FIG. 12 shows the spring load and attraction force curves for armature travel of this relay corresponding to FIG.
The spring load generated by the fulcrum a and fulcrum A on the normally open) side,
The NC (normally closed) side is the spring load generated by the fulcrums C and d.

Curve X is an attractive force curve due to the impressed current of the coil, curve Y is an attractive force curve due to the open current of the coil, and curve 2 is an attractive force curve due to the rated current of the coil.

As described above, in the relay of the present invention, by arranging a pair of yokes with different gap areas at both ends facing each other or in opposite directions, a relay for latching operation and a relay for single operation can be assembled with the same parts, and This has the effect of reducing the number of parts and reducing the cost of various relays.

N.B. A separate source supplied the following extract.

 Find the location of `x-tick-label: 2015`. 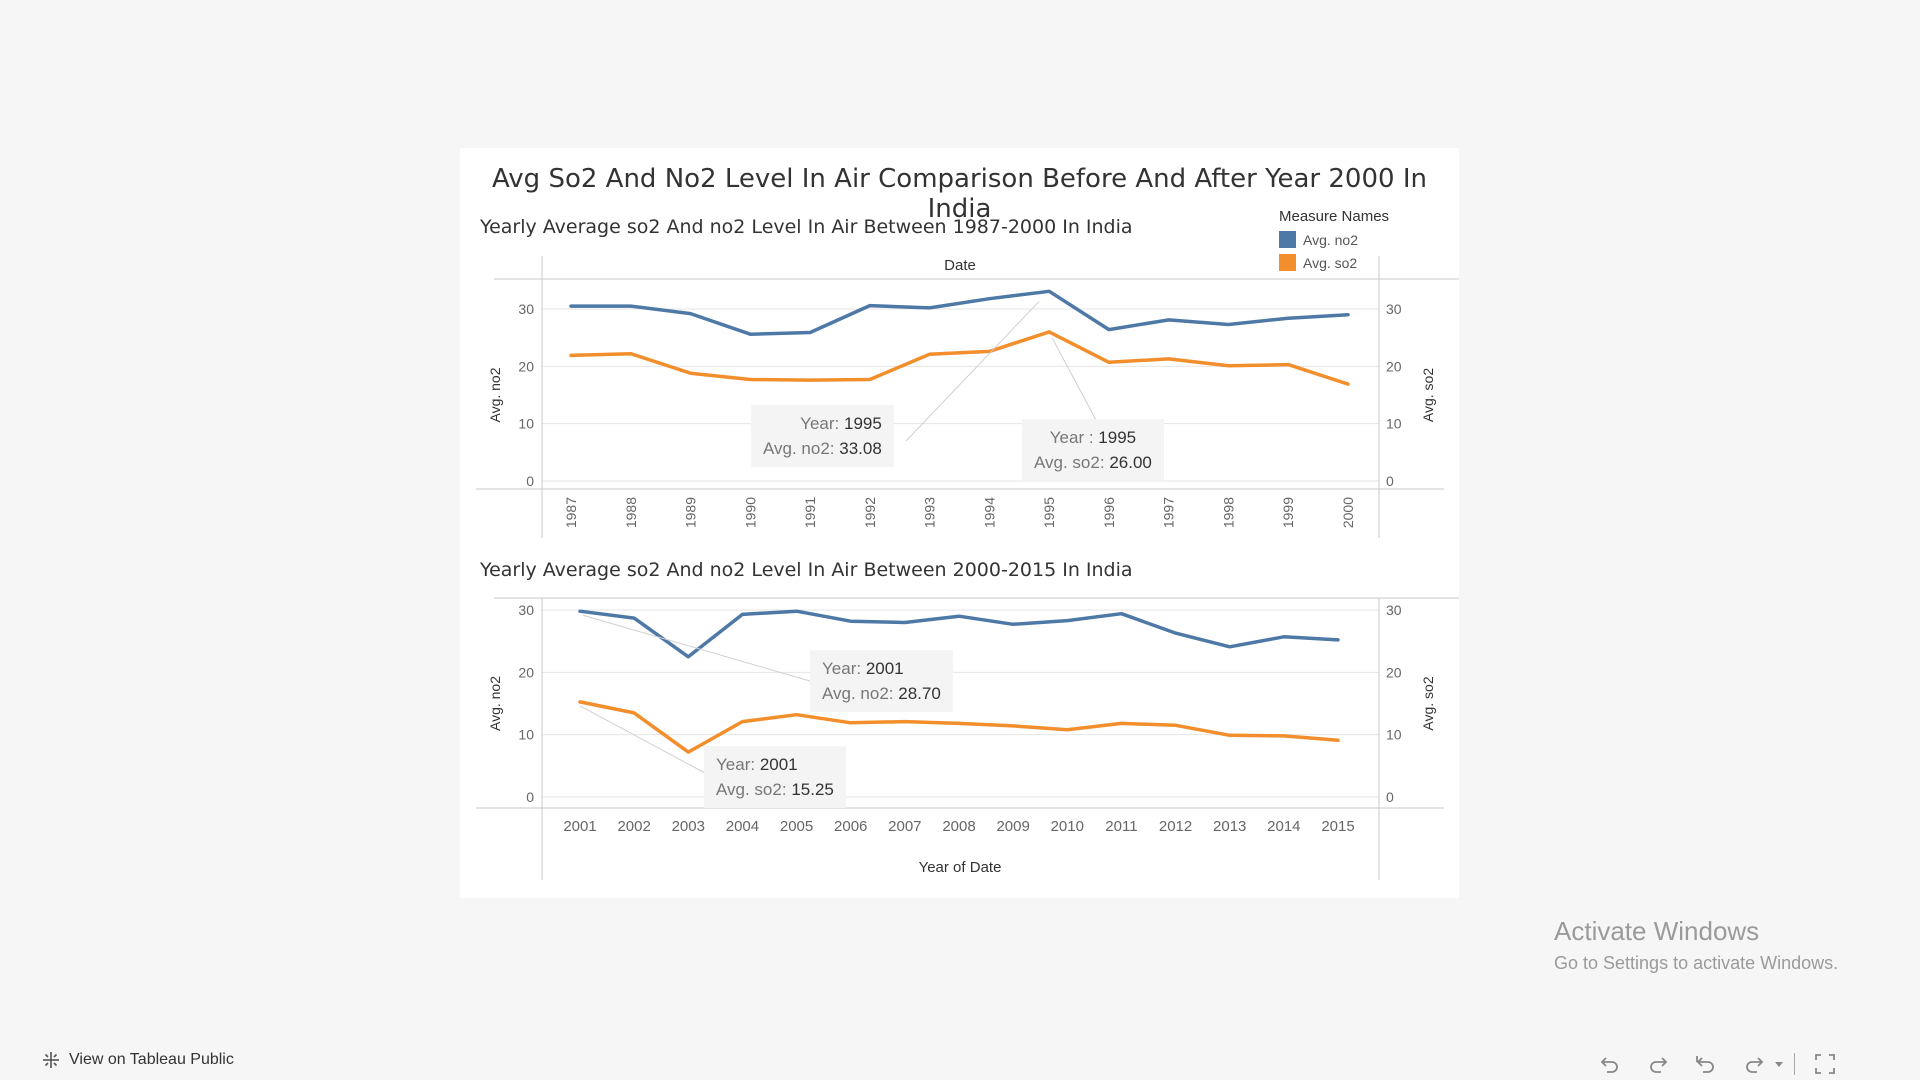

x-tick-label: 2015 is located at coordinates (1338, 826).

[Brief explanation of drawings]

Fig. 1 is an exploded perspective view of a latching type relay according to an embodiment of the present invention, Fig. 2 is a horizontal sectional view of the assembled state, Fig. 3 is a sectional view taken along the line ■-■, and Fig. 4 is Fig. 8. X-
An X-ray cross-sectional view, FIG. 5 is an explanatory diagram of the operation of this relay, FIG. 6 is a spring load and attraction force curve for armature movement, and FIG. 7 is an exploded perspective view of the single type relay.
Figure 8 is a horizontal sectional view of the assembled state, Figure 9 is its IX
-IX sectional view, FIG. 10 is a sectional view taken along line XX in FIG. Ia, 1b... Armature, 2... Operating spring, 3
...Coil block, 4a, 4b...Yoke, 5.
...Permanent magnet, 6...Coil, 7...Movable contact, 8
... Normally closed fixed contact, 9... Normally open fixed contact.

Claims (1)

[Claims] 1. A strip-shaped operating spring whose base end is fixed and has movable contacts at both ends of the free end, and a pair of strip-shaped operating springs whose intermediate parts are each fixed to a predetermined width on both sides of the intermediate part of this operating spring, with both ends floating from the operating spring. an armature; a pair of yokes having a U-shape in plan view having different gap areas at both ends and facing each other in the operating direction of the operating spring with the armature in between; and having each gap surface facing both ends of the armature; , a permanent magnet interposed between the intermediate portions of these yokes with each magnetic pole facing each yoke, and a coil arranged so that the armature is located at the central axis, and in the case of latching characteristics, the gap between the yokes The yokes with the same area should face each other and the mounting positions of the pair of armatures to the operating springs should be the same, and in the case of a single characteristic, the yokes with different gap areas should face each other and the pair of armatures should be attached to the operating springs in the same position. A relay characterized in that the mounting position is shifted to the side where the gap area between the opposing yokes of each armature is larger.